LSU contends Strain’s agency granted permission last week to proceed with moving the first crop from a small temporary growing pod into the main facility, but Strain said the move was based on a proposed contract with conditions that LSU refused to sign.
“They’ve fought the law every step of the way,” Strain said Monday in an exclusive interview with USA Today Network. “We’ve sent them a notice that they’re in violation of the law and we’ll proceed to a (court hearing).
“It’s crystal clear the movement of the plants was contingent on signing the memorandum of understanding,” said Strain, who said LSU AgCenter has resisted oversight from the beginning.
Richadson said the written offer from Strain to move the plants wasn’t reliant on signing the memorandum of understanding, insisting that was separate from the permission to move the plants.

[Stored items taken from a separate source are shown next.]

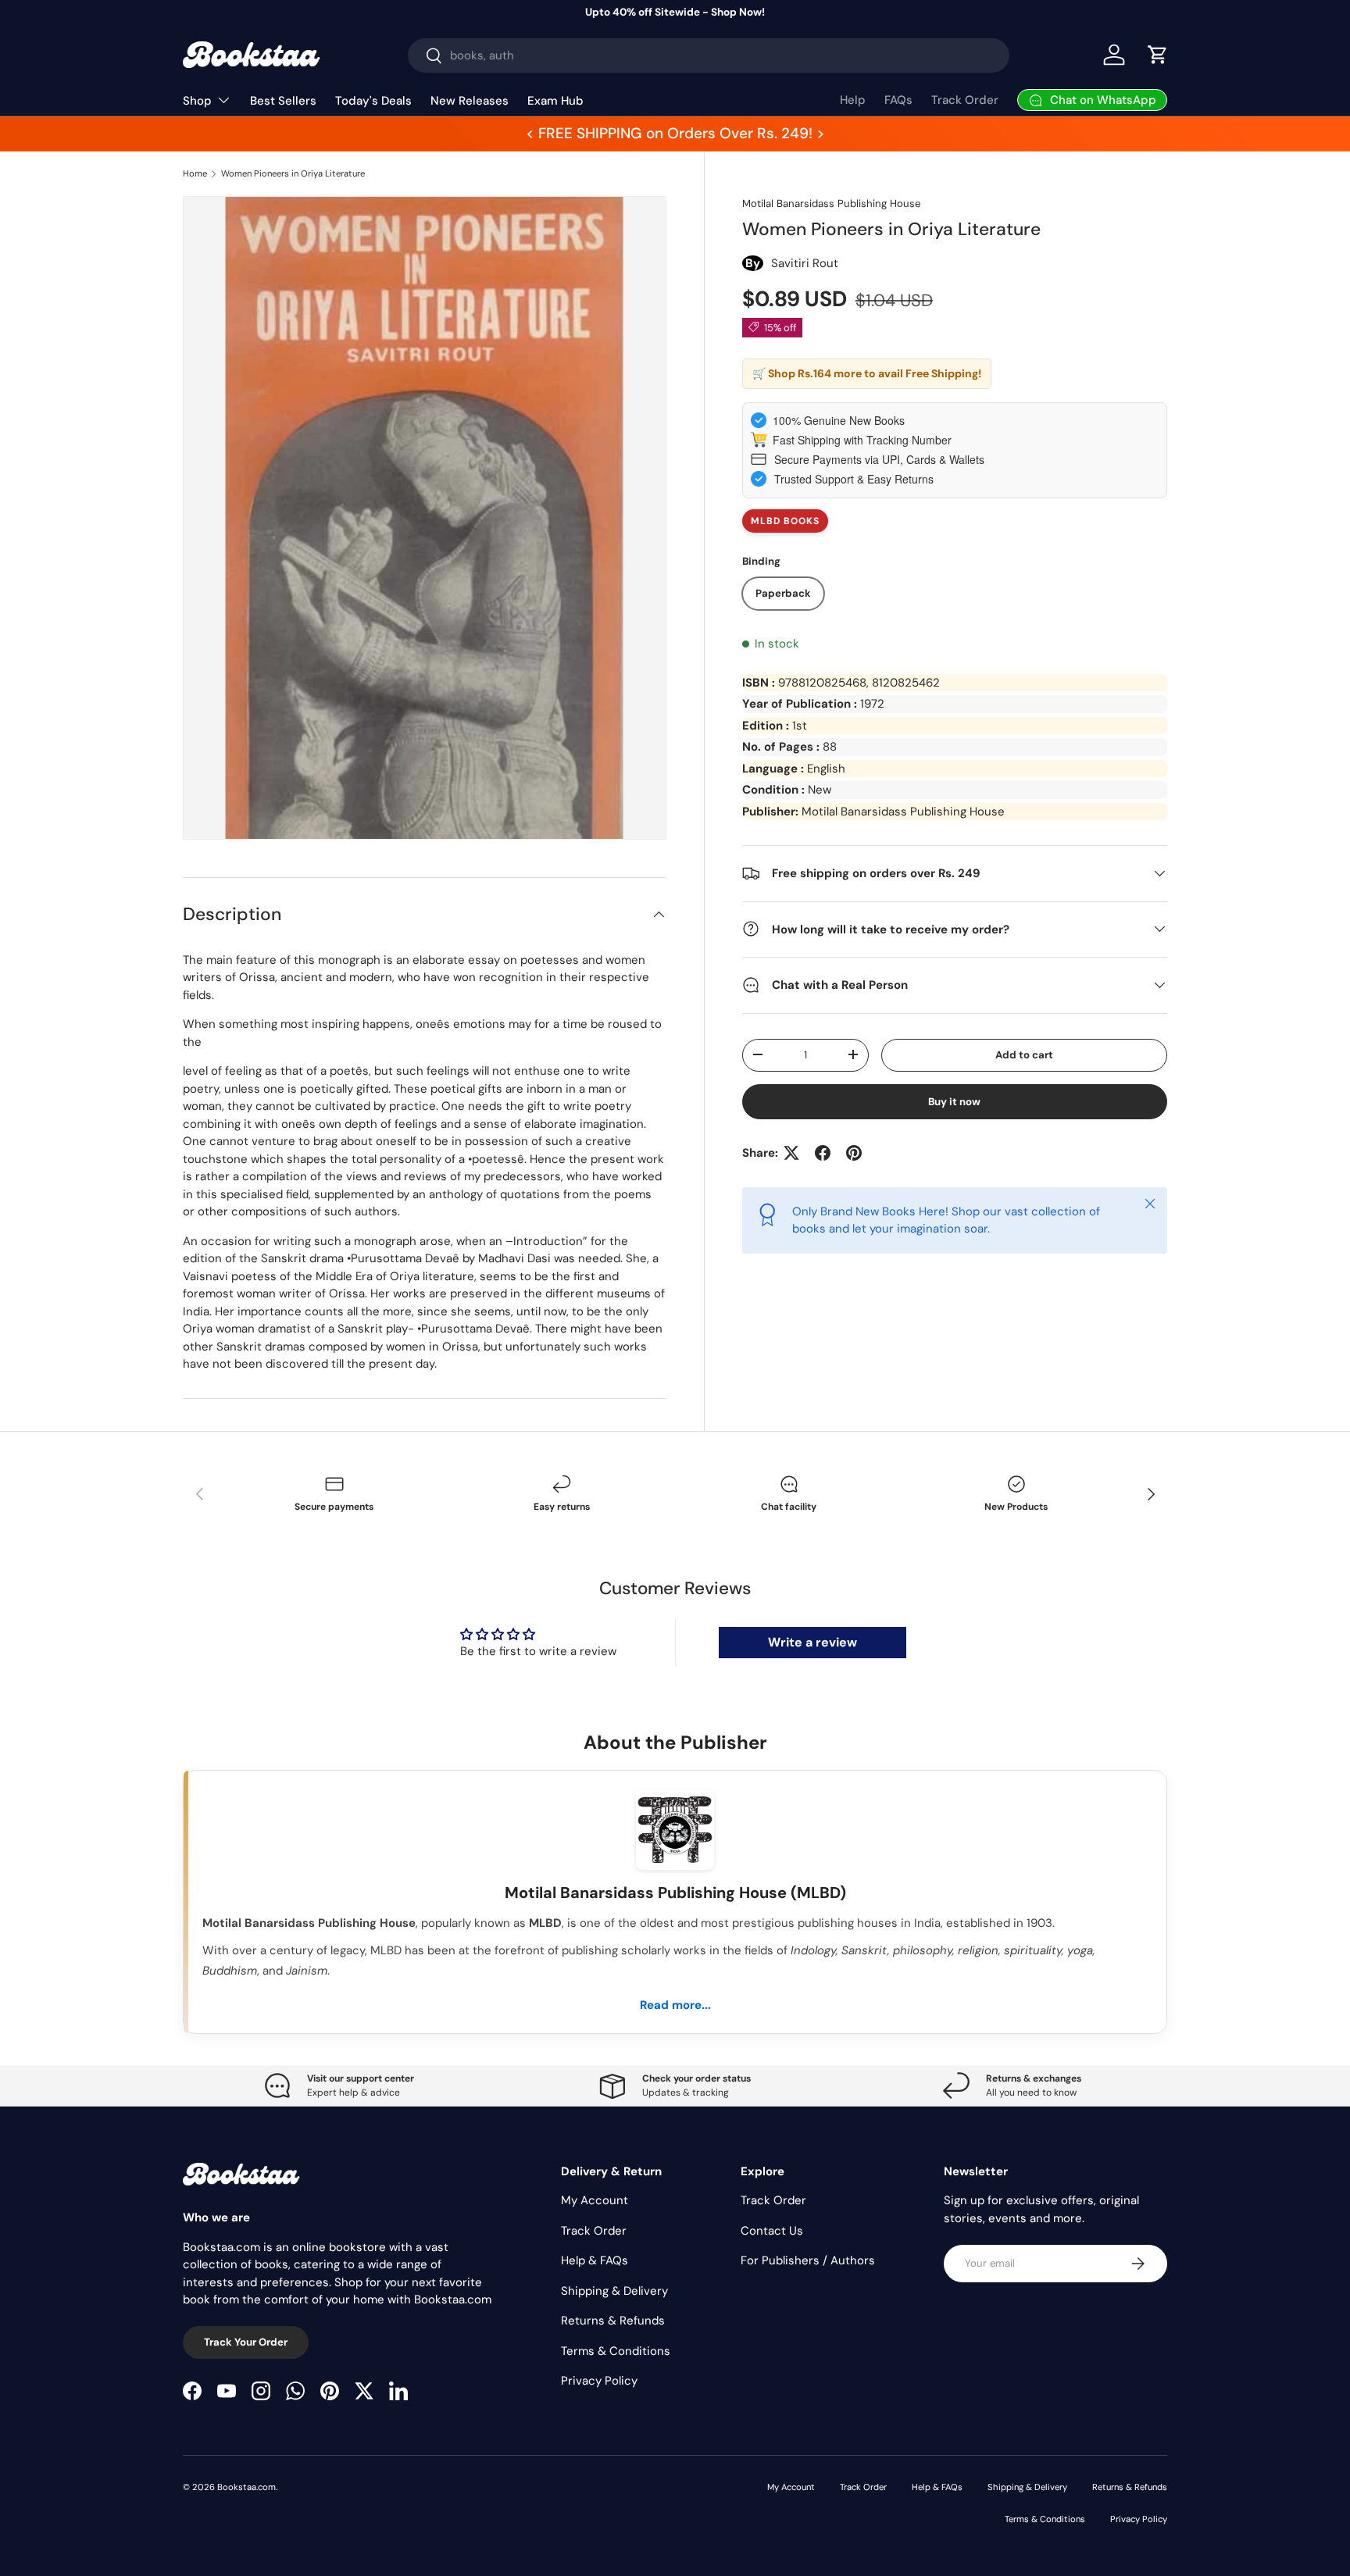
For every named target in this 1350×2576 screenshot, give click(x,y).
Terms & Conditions (615, 2351)
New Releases (469, 101)
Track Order (964, 100)
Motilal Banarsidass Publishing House (831, 203)
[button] (1158, 54)
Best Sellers (283, 101)
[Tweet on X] (791, 1152)
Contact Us (772, 2231)
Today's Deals (373, 101)
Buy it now (954, 1101)
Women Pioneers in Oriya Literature (293, 173)
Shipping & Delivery (614, 2291)
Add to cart (1024, 1054)
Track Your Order (246, 2342)
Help (853, 100)
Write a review (812, 1642)
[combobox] (709, 55)
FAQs (898, 100)
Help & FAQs (594, 2260)
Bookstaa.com (246, 2486)
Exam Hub (555, 101)
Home (195, 173)
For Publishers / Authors (808, 2260)
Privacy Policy (599, 2381)
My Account (594, 2200)
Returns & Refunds (613, 2320)
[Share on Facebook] (822, 1152)
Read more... (675, 2005)
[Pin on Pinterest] (854, 1152)
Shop (197, 101)
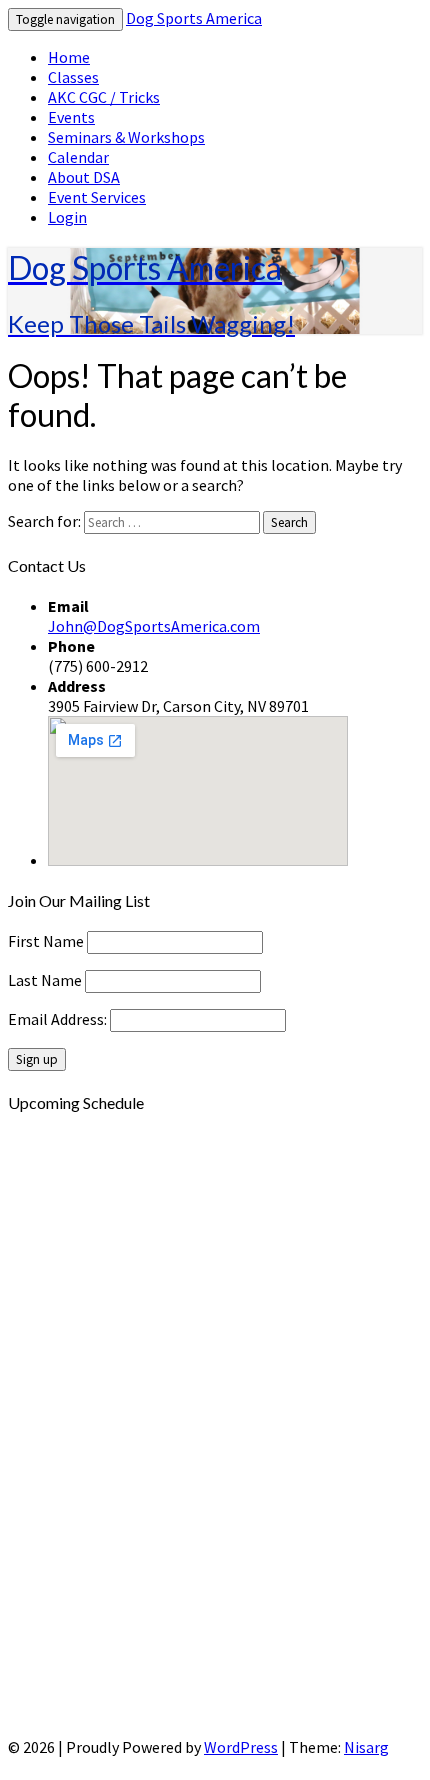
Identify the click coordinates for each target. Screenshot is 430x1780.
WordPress (241, 1747)
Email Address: (59, 1019)
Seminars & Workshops (126, 137)
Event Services (97, 197)
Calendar (78, 157)
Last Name (45, 980)
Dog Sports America (194, 18)
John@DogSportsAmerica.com (154, 626)
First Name (46, 941)
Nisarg (366, 1747)
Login (67, 217)
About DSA (84, 177)
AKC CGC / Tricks (104, 97)
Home (69, 57)
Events (71, 117)
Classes (73, 77)
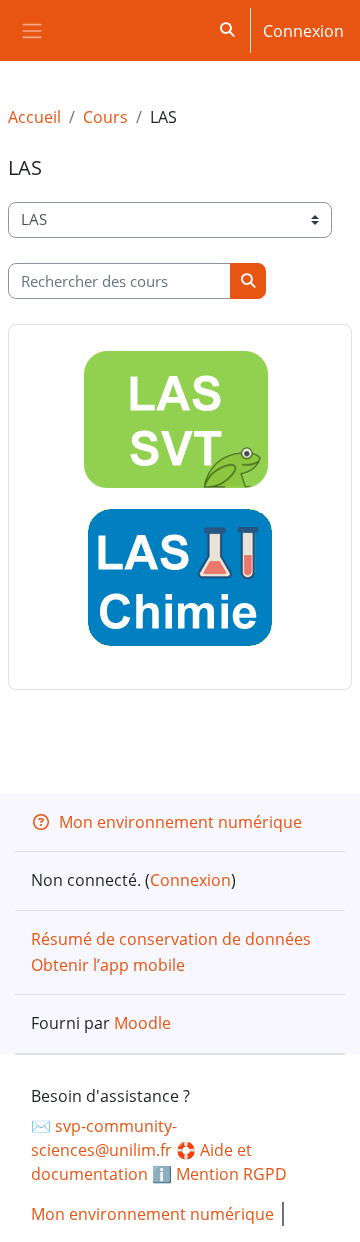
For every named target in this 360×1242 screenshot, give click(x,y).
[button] (228, 30)
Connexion (303, 31)
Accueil (34, 117)
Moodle (142, 1023)
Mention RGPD (231, 1174)
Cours (105, 117)
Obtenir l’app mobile (108, 965)
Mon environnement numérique (180, 822)
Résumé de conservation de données (171, 939)
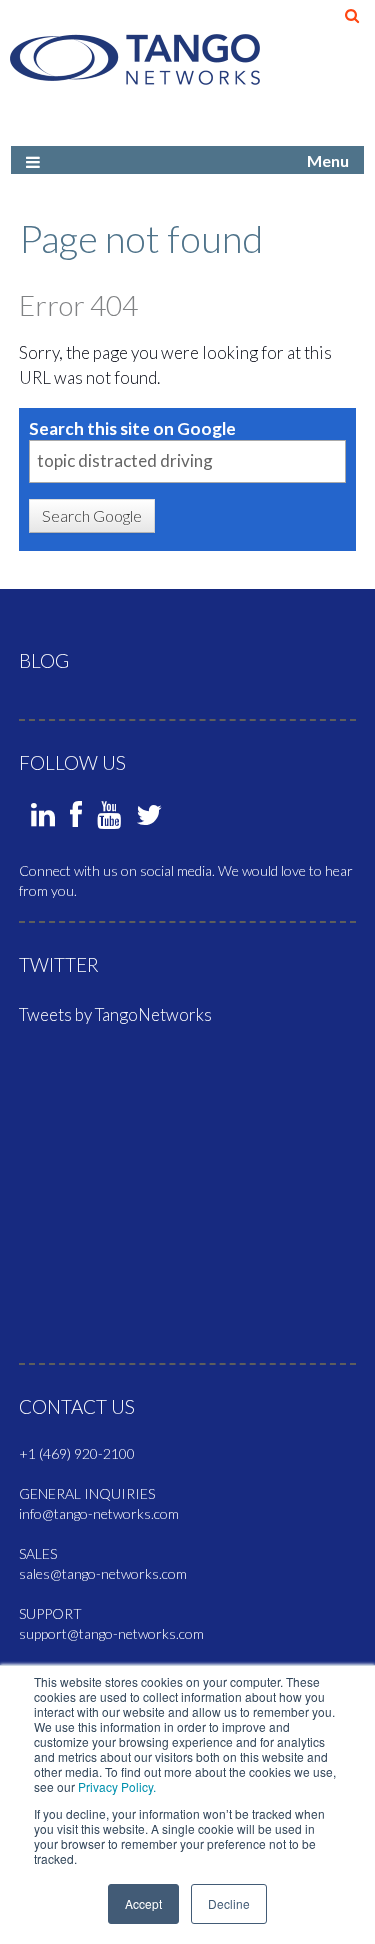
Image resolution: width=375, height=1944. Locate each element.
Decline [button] (229, 1903)
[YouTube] (109, 819)
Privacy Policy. (117, 1786)
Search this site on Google (132, 428)
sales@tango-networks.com (103, 1573)
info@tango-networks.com (99, 1513)
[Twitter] (149, 819)
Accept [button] (143, 1903)
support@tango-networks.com (111, 1633)
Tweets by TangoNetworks (115, 1014)
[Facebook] (76, 819)
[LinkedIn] (43, 819)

“Relying on this written approval from the LDAF, the LSU AgCenter moved plant material into the two specific rooms on Friday, March 1, 2019,” Richards said. “The following Monday, an LDAF inspector issued a deficiency notice to the LSU AgCenter for doing what Commissioner Strain expressly approved the week before.”
Richardson said patients are suffering while he contends Strain is unnecessarily dragging his feet.
“Commissioner Strain’s actions are preventing thousands of patients from receiving the medical relief that they are anxiously awaiting and deserve,” Richardson said. “The LSU AgCenter calls on Commissioner Mike Strain to immediately allow this program to proceed, so that the patients of Louisiana can receive the medicine to which they are legally entitled.”
Strain has said LSU and GB Sciences are resisting providing information to Louisiana State Police for a required “suitability study,” or extensive background check that must be complete before Strain gives his blessing.
“Nothing is being done to hinder production of medical marijuana,” Strain said Friday in a statement. “The reason for issuing the Memorandum of Understanding (MOU) is to allow LSU AgCenter, the licensee, to supervise its subcontractor, GBSL, during hours of operation at the facility until the suitability determination is approved.
“LSU, the licensee, is deemed suitable by law, but GBSL, the subcontractor, is not. Suitability, as required by law, includes but is not limited to criminal, civil and financial background checks. In accordance with the MOU, LSU can supervise GBSL, the subcontractor, until the suitability process is completed and approved by the Louisiana Department of Agriculture and Forestry (LDAF).
“As of now, LSU-GBSL is not in compliance. Again, the LDAF cannot give LSU-GBSL the authority to break the law. However, LSU-GBSL can be in compliance to only move plant material into the requested rooms (Mother room and Vegetative room) by signing the MOU which was clearly a requirement as noted in the original letter dated February 28, 2019.”